Growing up and going through grad school, I’ve always admired people who possess a high level of thought clarity. And I don’t know where I am on that scale. For some people the principles seem to be just crystal clear, but for me I seem to need to constantly question and re-evaluate things in my mind.
I came across Yan Wang’s context infrastructure and was super curious about the idea of using AI to help analyze my own thought process to distill my core principles. So I gave it a shot and here’s what I’ve learned from 6.5 years industry experience, and from my recent adoption of AI. The result is far from perfect, but it’s a good start.
Some of Yan’s axioms also apply to the DS job family and therefore I reused them. Using the same A (AI/Agentic), T (Technical), V (Verification and Trust), M (Management) and X (Cross-domain) taxonomy, here is my list.
A (AI/Agentic)
All three come from Yan :) I clearly have huge headroom for improvement.
| ID | Statement | Core Idea |
|---|---|---|
| A01 | Yan’s A02 | Detach from execution mechanics and shift toward managing expectations, resources, and systemic boundaries |
| A02 | Yan’s A03 | AI amplifies the user’s existing engineering taste, architectural vision, and domain expertise. |
| A03 | Yan’s A05 | High quality documentation is the only sustainable path to maintain long term agent productivity |
T (Technical)
| ID | Statement | Core Idea |
|---|---|---|
| T01 | Yan’s T05 | Code is a transient implementation detail and cognition is permanent asset. |
| T02 | Yan’s T09 | Capturing high quality data is a valuable product itself |
| T03 | Methodology as infra | Productizing methodologies into tools is the best way for a DS to maintain a technical lever against growing scale. |
| T04 | Causal grounding | Establish counterfactual and answer what would have happened if we had not done something, before drawing conclusions about impact |
| T05 | Heavy tail sensitivity | True systemic risks and opportunity are hidden in the heavy tail of the distribution |
| T06 | Yan’s T02 | Validate the final results rigorously and give the process flexibility |
V (Verification and Trust)
| ID | Statement | Core Idea |
|---|---|---|
| V01 | Verifiability | A system that fails and no one knows why or where cannot be used for decision making |
| V02 | No skipped tests | Unit-tests, lints, and fixers are entry tickets for code check-in. |
| V03 | Single Source of Truth | Your centralized planning document is the contract for what is being built.

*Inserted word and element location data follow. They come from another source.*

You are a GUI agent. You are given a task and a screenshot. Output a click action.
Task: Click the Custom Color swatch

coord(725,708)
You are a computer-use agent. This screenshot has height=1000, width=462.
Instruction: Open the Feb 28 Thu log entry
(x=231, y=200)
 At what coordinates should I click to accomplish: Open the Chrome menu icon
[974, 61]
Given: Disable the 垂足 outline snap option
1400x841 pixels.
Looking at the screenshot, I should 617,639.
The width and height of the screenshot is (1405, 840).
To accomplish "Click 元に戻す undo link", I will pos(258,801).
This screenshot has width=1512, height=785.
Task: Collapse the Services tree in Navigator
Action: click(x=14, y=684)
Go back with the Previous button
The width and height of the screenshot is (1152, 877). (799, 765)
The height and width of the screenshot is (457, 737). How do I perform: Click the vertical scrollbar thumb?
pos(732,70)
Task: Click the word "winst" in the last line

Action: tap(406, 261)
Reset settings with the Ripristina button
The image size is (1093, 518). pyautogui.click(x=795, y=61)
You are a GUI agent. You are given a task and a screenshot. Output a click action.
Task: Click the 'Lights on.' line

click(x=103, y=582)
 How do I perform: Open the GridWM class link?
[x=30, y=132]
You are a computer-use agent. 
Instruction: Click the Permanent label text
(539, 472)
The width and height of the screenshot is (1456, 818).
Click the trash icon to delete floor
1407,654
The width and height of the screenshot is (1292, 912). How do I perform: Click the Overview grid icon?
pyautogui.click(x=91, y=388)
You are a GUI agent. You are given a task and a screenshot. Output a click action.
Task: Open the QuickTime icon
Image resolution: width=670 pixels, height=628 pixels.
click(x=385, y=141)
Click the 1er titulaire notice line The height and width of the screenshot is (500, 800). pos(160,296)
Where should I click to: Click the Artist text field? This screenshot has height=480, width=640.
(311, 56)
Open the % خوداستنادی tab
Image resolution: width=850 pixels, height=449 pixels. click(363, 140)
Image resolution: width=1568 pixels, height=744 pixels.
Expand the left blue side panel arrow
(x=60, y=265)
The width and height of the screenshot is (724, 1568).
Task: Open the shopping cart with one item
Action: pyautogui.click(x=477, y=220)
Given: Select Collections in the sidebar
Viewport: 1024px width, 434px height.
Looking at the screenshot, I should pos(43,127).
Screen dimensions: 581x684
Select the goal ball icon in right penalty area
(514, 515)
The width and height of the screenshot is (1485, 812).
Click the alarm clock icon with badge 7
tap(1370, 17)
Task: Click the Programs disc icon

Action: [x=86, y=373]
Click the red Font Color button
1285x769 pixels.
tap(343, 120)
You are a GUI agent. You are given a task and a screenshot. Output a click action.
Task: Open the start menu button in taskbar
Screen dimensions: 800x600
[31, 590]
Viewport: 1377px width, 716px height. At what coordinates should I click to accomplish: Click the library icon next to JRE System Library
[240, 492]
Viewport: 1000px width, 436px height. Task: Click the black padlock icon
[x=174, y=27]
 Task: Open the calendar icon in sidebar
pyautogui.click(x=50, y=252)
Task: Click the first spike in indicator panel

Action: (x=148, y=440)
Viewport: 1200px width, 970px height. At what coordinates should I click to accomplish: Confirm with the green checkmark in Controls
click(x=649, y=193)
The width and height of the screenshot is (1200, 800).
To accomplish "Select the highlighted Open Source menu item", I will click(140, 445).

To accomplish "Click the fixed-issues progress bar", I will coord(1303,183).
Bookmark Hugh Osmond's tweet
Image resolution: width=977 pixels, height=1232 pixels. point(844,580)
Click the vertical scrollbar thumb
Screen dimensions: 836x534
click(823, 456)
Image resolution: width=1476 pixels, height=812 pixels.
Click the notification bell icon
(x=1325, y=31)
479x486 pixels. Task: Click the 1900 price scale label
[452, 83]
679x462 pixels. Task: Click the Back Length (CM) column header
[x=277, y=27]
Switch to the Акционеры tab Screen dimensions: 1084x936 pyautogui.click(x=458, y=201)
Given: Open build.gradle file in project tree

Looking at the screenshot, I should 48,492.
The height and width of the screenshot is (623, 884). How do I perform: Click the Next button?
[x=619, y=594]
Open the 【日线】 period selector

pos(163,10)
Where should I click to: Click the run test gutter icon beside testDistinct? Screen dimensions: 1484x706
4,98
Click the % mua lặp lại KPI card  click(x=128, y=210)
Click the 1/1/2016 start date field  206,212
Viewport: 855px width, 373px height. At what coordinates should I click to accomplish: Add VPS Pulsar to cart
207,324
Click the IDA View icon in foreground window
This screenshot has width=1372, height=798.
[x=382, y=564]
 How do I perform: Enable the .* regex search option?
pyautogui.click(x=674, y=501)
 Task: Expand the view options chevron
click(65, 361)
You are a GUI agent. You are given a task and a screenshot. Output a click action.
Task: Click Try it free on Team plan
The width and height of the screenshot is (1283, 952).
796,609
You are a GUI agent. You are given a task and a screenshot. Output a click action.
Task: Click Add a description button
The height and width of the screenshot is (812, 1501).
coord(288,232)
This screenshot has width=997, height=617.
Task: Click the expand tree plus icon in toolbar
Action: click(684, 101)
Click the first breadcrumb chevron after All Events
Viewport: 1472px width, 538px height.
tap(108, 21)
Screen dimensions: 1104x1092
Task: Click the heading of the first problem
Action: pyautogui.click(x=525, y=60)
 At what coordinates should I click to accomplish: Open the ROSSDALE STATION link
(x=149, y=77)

No scope creep. |
M (Management)
| ID | Statement | Core Idea |
|---|---|---|
| M01 | Meta-skill and Outcome Bias | Solve for classes of problems through general frameworks (Meta-skills) rather than solving single tasks through narrow, brittle instructions |
| M02 | Global Optimization | Governance decisions are not simple classification problems. They are global optimization exercises performed under finite resource constraints. |
| M03 | Currency First Interpretation | Translating statistics into business currency is the only effective language for leadership and strategic alignment. |
| M04 | Minimalism is Correctness | Minimizing code changes and system complexity is the fundamental way to reduce cascading errors, and maintain high-fidelity governance. |
X (Cross-domain)
| ID | Statement | Core Idea |
|---|---|---|
| X01 | Friction efficiency | The goal of governance is not necessarily eradication, but the decision of precise friction that makes the marginal cost of bad actions exceed its expected gain. |
Conclusion
This is a V0 and I hope to self-iterate into someone with a clearer mind. To be honest, I still don’t know where I am on the scale of thought clarity, but doing this exercise was helpful. All in all we just need to improve based on where we are now :)
Also, if your infrastructure allows, I highly recommend you to use Yan’s context infrastructure to distill your own principles. It’s a fun and insightful process.